Contrairement à Djamilou, Rachidi, un jeune éleveur de Pèdè, n’a pas encore de charges. Mais il pensait épargner dans une banque les ressources tirées de la location des chambres en terre battue pour une utilisation ultérieure. « Moi, je me disais que l’ENI ne sera jamais fermée. Les chambres à louer sont pour moi, une manière de préparer ma retraite. Chaque fin du mois, je prenais quelque chose chez les locataires. Dans notre village, chacun construit sa chambre. Donc, aucun autochtone ne loue de chambres. Ce sont les étrangers seuls qui viennent louer nos chambres. Voilà que les normaliens ne viennent plus, c’est grave », a-t-il lancé, le visage triste.
« Avant, on prenait régulièrement de l’argent chaque fin du mois chez nos locataires, maintenant, il n’y a plus de locataires. Même les chambres, parce qu’elles sont inhabitées, se fissurent », se plaint un autre sous anonymat. Il souhaite que le gouvernement prenne des mesures sociales en leur faveur.
L’économie locale au ralenti
Au marché du village, des clients se font rares. La mévente s’est installée. Le petit centre d’échanges commerciaux a perdu son brouhaha habituel. L’économie locale tourne au ralenti. Les marchands peuvent y être désormais sur le bout des doigts. Plusieurs vendeuses de nourriture n’y vont plus. La plupart se retrouve à la maison du fait de la fermeture de l’Eni qui a entrainé la chute du flux commercial dans le marché.
Pourquoi suspendre la formation dans les ENI ?
La décision de suspendre le recrutement et la formation d’élèves-instituteurs remonte à la session du Conseil sectoriel pour le dialogue social (Csds), ouverte le 14 décembre 2017. La décision exige qu’il faille avoir le Baccalauréat pour être instituteur. L’objectif visé est de relever le niveau des enseignants sortant des Ecoles nationales d’instituteurs (ENI), et par ricochet, celui des apprenants.
Depuis la rentrée académique 2018-2019, la mise en application de la mesure a entraîné en même temps l’arrêt, avec ses conséquences socio-économiques, des activités des ENI de Kandi et de Dogbo.
Outre le niveau Bac exigé, la durée de formation de ces élèves-maîtres, passe de deux (02) à trois (03) ans.
Le jeudi 9 janvier 2020, le Ministre des Enseignements Maternel et Primaire, Salimane Karimou, faisant le point de la situation des enseignants dans les écoles plus de trois mois après la rentrée scolaire 2019 -2020 aux députés à l’Assemblée nationale, a abordé le sort des ENI.

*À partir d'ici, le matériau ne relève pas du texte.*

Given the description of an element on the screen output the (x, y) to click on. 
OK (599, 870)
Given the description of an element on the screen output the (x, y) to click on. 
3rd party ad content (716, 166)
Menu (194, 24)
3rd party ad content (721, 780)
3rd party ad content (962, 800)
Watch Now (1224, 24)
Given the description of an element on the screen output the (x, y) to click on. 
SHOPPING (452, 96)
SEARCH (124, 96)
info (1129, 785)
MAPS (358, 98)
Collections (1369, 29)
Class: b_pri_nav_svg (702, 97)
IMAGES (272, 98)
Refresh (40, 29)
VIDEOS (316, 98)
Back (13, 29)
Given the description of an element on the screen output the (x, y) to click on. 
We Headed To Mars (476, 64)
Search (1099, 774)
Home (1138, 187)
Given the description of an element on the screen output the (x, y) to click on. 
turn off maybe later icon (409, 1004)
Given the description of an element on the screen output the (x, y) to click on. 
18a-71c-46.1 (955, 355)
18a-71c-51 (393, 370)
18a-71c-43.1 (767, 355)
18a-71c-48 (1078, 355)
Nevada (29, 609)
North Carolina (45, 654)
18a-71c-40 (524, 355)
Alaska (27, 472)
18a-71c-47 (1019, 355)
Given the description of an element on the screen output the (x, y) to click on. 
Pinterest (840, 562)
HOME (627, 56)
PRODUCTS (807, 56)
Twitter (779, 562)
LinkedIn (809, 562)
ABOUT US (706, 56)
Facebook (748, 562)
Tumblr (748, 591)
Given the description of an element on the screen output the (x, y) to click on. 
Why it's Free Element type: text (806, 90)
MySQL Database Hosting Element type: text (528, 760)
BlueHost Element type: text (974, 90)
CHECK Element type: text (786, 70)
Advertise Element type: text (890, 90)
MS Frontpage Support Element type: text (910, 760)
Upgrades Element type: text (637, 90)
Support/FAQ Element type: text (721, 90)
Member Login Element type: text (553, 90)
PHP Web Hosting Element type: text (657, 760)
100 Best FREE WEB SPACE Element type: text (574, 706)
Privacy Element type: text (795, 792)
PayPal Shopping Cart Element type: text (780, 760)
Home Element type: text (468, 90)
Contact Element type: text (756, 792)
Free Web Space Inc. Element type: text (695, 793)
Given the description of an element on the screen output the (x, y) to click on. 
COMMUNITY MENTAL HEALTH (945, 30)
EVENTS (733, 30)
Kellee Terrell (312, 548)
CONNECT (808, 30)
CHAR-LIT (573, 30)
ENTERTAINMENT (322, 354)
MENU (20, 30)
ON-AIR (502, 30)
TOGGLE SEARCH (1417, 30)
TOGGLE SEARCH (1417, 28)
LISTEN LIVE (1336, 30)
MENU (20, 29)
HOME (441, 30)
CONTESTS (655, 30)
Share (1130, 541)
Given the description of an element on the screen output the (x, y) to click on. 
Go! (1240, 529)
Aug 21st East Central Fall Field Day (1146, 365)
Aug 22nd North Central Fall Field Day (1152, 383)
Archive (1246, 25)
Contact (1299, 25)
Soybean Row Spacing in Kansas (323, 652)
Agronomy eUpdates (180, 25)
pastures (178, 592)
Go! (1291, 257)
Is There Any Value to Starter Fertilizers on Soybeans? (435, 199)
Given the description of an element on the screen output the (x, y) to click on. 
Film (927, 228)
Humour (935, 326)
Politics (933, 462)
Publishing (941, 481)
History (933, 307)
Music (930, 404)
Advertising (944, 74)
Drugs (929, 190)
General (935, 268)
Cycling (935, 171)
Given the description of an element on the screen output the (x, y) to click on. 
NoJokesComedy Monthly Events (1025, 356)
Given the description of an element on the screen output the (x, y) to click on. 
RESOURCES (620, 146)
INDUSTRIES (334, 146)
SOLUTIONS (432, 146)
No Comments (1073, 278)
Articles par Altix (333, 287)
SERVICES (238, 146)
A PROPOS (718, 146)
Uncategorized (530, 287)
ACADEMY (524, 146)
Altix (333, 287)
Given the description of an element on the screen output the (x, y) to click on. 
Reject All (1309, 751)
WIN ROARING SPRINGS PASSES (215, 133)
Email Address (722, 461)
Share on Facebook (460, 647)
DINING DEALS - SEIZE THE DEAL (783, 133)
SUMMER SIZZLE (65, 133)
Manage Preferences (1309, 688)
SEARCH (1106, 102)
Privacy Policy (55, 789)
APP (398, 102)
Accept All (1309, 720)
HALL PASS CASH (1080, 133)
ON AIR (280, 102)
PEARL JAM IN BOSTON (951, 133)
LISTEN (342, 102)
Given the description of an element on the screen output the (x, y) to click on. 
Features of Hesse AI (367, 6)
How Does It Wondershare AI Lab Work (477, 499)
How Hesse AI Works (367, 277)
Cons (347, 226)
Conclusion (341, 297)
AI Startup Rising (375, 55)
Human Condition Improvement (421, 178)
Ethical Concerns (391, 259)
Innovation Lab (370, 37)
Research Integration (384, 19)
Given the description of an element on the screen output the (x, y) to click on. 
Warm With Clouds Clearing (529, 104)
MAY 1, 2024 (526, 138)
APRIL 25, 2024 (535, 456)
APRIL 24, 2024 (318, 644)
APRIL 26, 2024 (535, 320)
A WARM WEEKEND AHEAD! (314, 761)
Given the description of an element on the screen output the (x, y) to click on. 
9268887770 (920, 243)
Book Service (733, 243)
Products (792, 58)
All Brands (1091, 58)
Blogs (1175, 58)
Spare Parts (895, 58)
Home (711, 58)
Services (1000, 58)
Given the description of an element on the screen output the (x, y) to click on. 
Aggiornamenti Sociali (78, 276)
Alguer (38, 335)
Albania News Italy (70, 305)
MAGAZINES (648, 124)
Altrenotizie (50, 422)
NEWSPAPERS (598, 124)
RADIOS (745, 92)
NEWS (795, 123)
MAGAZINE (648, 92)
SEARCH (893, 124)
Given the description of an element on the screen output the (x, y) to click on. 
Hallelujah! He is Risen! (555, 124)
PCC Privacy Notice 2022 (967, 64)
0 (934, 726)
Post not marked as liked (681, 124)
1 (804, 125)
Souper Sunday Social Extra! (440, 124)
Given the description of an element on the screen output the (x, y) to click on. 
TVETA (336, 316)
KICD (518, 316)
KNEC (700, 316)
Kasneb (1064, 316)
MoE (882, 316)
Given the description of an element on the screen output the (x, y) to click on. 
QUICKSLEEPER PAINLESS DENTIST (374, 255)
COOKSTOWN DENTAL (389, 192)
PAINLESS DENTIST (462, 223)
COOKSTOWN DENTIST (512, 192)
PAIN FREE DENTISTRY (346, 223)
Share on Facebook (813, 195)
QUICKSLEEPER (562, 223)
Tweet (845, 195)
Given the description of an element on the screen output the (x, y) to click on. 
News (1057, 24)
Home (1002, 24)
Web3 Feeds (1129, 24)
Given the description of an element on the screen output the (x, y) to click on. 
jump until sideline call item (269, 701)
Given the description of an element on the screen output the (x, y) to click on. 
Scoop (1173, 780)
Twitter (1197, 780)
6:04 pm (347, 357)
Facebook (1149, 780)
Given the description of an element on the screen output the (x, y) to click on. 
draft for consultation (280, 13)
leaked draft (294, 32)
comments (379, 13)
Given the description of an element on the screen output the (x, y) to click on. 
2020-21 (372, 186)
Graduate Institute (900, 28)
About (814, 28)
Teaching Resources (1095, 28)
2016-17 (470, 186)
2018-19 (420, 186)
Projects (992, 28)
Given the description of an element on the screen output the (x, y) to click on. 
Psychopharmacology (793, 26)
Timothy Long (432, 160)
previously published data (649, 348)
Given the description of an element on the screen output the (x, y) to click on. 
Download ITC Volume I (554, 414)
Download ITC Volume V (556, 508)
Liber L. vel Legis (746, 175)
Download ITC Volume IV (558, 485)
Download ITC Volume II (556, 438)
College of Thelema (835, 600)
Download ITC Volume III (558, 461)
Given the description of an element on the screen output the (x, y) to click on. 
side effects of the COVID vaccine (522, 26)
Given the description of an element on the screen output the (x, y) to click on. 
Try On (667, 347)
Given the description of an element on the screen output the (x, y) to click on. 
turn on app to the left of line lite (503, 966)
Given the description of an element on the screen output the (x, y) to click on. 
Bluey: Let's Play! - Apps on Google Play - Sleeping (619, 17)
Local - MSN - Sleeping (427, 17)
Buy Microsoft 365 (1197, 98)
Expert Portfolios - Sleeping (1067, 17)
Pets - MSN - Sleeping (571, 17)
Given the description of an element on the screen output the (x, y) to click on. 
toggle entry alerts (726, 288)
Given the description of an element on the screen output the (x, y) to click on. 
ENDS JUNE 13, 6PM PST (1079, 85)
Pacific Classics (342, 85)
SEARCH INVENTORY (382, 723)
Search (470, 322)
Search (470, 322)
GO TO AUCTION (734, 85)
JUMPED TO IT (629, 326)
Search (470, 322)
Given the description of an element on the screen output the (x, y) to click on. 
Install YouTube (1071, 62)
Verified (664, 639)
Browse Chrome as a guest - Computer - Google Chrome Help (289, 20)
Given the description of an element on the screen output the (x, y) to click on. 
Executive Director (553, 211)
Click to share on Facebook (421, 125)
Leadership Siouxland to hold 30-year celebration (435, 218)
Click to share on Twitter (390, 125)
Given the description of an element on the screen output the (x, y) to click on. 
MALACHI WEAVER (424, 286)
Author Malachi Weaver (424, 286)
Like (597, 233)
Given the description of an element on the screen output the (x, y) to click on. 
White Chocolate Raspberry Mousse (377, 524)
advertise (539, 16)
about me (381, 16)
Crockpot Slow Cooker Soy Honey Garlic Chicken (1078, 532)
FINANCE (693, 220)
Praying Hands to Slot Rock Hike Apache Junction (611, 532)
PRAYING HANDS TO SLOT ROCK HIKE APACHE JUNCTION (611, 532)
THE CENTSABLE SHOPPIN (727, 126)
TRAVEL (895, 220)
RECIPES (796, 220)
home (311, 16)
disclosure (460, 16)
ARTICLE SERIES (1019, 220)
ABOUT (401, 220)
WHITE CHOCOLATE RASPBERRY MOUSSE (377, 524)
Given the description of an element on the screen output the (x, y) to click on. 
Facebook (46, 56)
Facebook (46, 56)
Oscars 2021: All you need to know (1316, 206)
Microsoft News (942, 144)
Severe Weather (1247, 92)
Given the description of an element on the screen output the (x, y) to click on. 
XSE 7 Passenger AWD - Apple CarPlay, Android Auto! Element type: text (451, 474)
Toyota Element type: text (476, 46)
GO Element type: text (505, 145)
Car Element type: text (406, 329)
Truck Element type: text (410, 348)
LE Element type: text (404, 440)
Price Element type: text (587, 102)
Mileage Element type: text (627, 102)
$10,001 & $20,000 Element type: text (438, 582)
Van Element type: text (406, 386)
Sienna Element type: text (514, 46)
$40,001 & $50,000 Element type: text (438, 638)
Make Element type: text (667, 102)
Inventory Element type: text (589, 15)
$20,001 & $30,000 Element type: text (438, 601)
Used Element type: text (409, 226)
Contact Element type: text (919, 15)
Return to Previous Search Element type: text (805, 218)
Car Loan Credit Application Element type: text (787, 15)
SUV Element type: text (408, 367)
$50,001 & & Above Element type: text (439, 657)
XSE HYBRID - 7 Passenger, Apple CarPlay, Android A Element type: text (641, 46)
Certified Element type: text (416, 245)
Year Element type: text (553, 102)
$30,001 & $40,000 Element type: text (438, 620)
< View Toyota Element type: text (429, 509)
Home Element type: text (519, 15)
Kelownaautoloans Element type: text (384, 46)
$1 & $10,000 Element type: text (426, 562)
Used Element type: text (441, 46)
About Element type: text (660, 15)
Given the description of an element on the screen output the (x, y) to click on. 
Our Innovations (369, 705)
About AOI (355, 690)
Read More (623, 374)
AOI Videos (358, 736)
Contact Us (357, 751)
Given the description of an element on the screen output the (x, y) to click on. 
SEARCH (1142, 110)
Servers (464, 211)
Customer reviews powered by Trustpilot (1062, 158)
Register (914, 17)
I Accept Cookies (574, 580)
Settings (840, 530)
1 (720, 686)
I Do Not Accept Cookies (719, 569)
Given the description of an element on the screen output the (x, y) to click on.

Le Ministre a souligné que la décision de fermeture a été prise en attendant de procéder à certaines réformes. « Les Ecoles Normales d’Instituteurs sont dans une phase de restructuration, et les dispositions sont en train d’être prises pour qu’elles reprennent leurs activités dès la rentrée de septembre 2020 », soit au début de la rentrée scolaire 2020-2021, a-t-il confié.
En attendant la réouverture de ces centres de formation des élèves-maîtres, la morosité économique règne dans les zones résidentielles des normaliens à Kandi et à Dogbo. Petits commerçants et propriétaires de maisons pour bail à usage d’habitation ne savent plus à quel saint se vouer.